In anticipation of the publication of draft regulations around verifiable requests this month by California Attorney General Xavier Becerra, which will provide more direction to businesses on how to comply with VCRs, we are analyzing some of the related important problem areas that companies need to consider and prepare for. Our analysis examines certain nuances in the law, as well as lessons learned from GDPR.
Today, some consumers opt for the guest checkout as they don’t trust the use of account usernames and passwords. Perhaps they don’t feel that companies possess the means to protect their privacy.
The CCPA does not require that a requestor have a username and password to authenticate themselves. Many people filing a VCR, if not the majority, may authenticate online via an organization’s website using a traditional method. If organizations are to comply with the CCPA, however, they must prepare for an array of customers and use cases where this will not apply.
The Act mandates two methods to initiate a VCR: online and via a toll-free number (unless the company operates exclusively online, in which case the phone number is not required). Organizations should expect California customers and fraudsters to contact their call centers. This poses a perplexing challenge: How will you authenticate identities over a phone line to facilitate a VCR? With SIM swapping and social engineering, mobile verification is not always possible. Call center social engineering is a well-established practice used by fraudsters as well.
The law mandates access to parents of minors in the state of California. Since most companies do not grant such access today, how will your organization do so when CCPA takes effect?
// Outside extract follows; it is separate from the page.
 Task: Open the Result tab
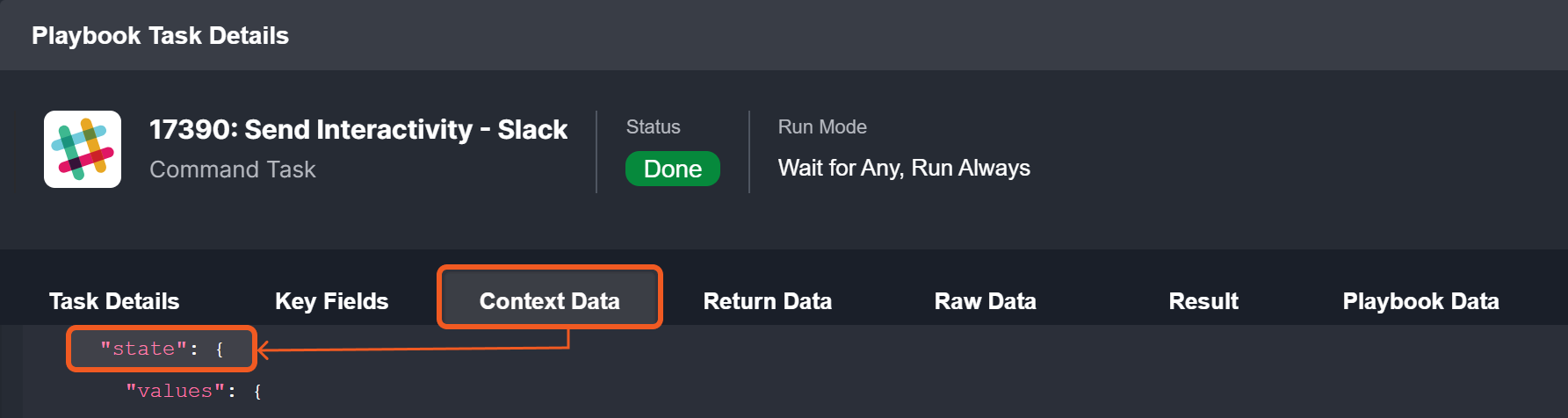[1203, 301]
This is a difficult use case, and until the AG provides guidance, businesses will need to provide multiple forms of authentication methods, including knowledge-based authentication, to verify the identities of minors.
A one-size, one-channel, single method cannot fit all when it comes to CCPA compliance. There are degrees of sensitivity and customer preferences that companies must take into account if they are to comply with CCPA without alienating their customers in the process.
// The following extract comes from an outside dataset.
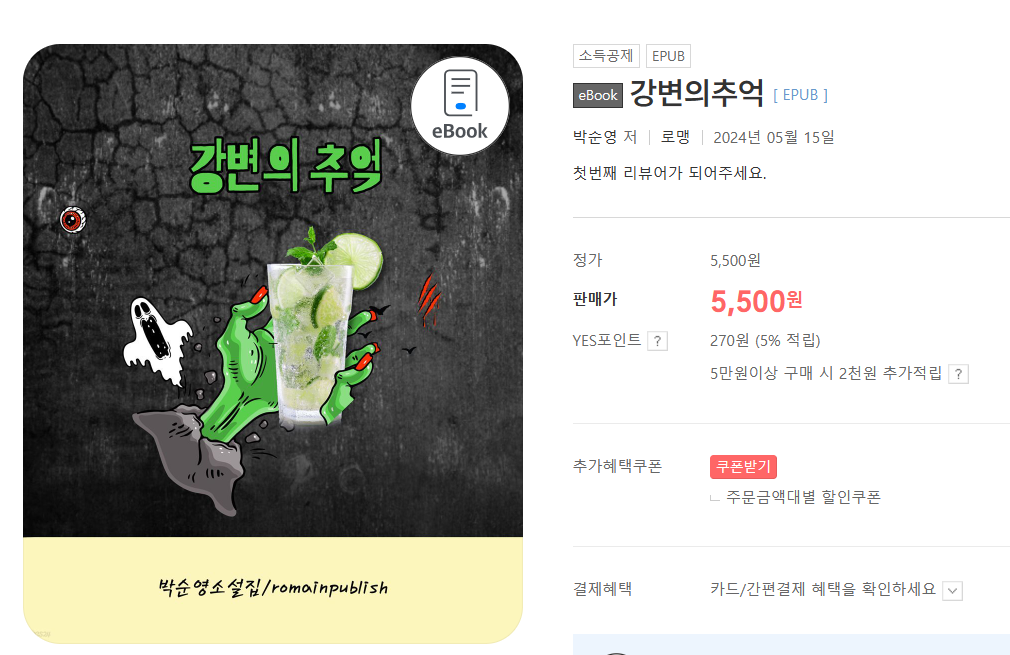
Task: Select the EPUB tag box
Action: (x=668, y=56)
Like GDPR, CCPA opens the door to more fraud and risk. We need only look to a recent Blackhat research experiment conducted by an Oxford University researcher for examples of how customer data requests made under the regulation could result in abuse. When it comes to CCPA, organizations must guard against giving away customer identity credentials to an authorized third party, then getting sued for doing so by the customer.
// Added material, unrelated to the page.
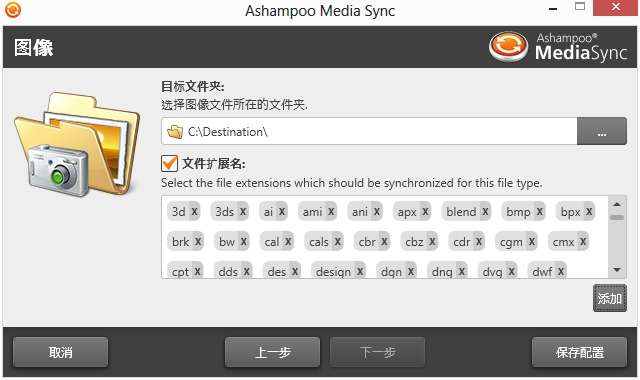Delete the blend extension tag

coord(485,211)

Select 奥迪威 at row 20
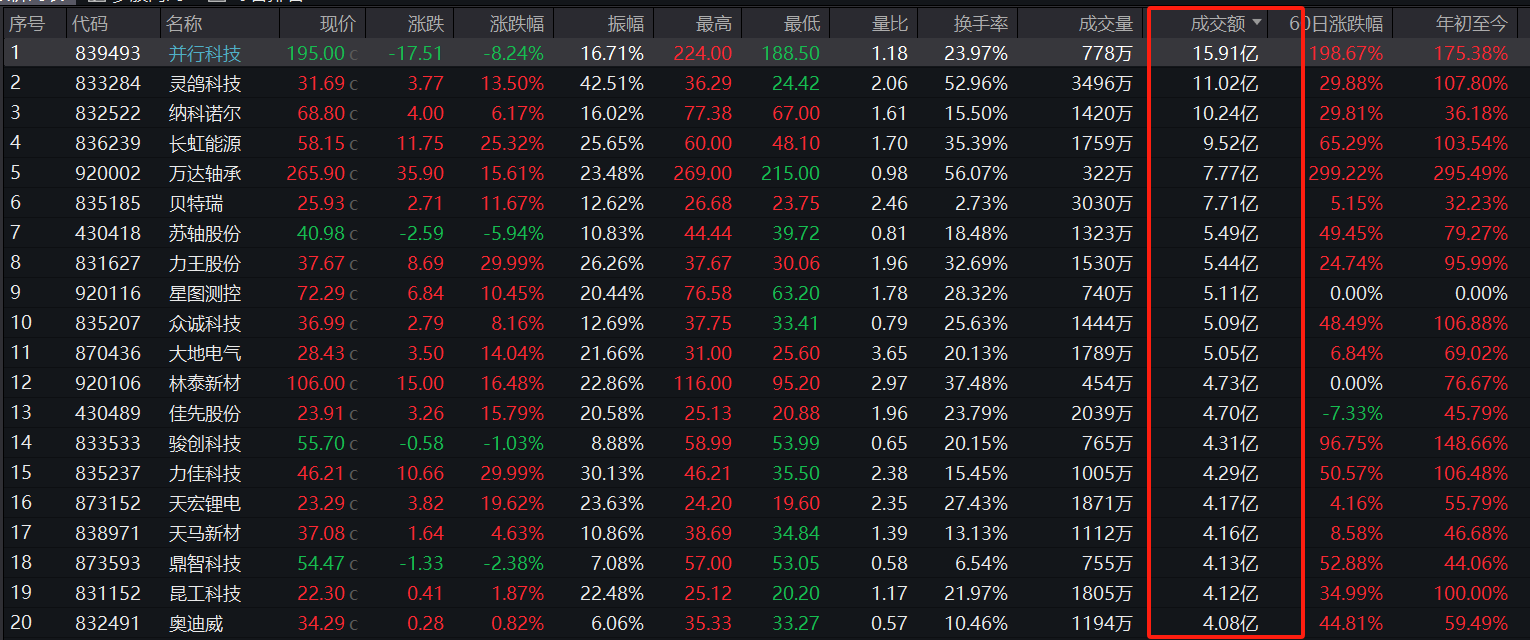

In addition to the points raised above, to ensure compliance with the CCPA without saddling the organization with excessive costs, companies should aim for an automated, scalable, self-service approach. They should also strike the balance between making the process too hard or too easy.
Finally, organizations must disavow themselves of the notion that no one will request access. In a recent paper, Gartner predicts that 1-3% of customers will do so. And while the Act covers California, many experts predict similar laws taking effect in other states and eventually covering the entire country.
Ultimately, while compliance is a necessity, companies should view CCPA as providing an opportunity to engage with their customers and build trust, which if done well, can create a competitive advantage.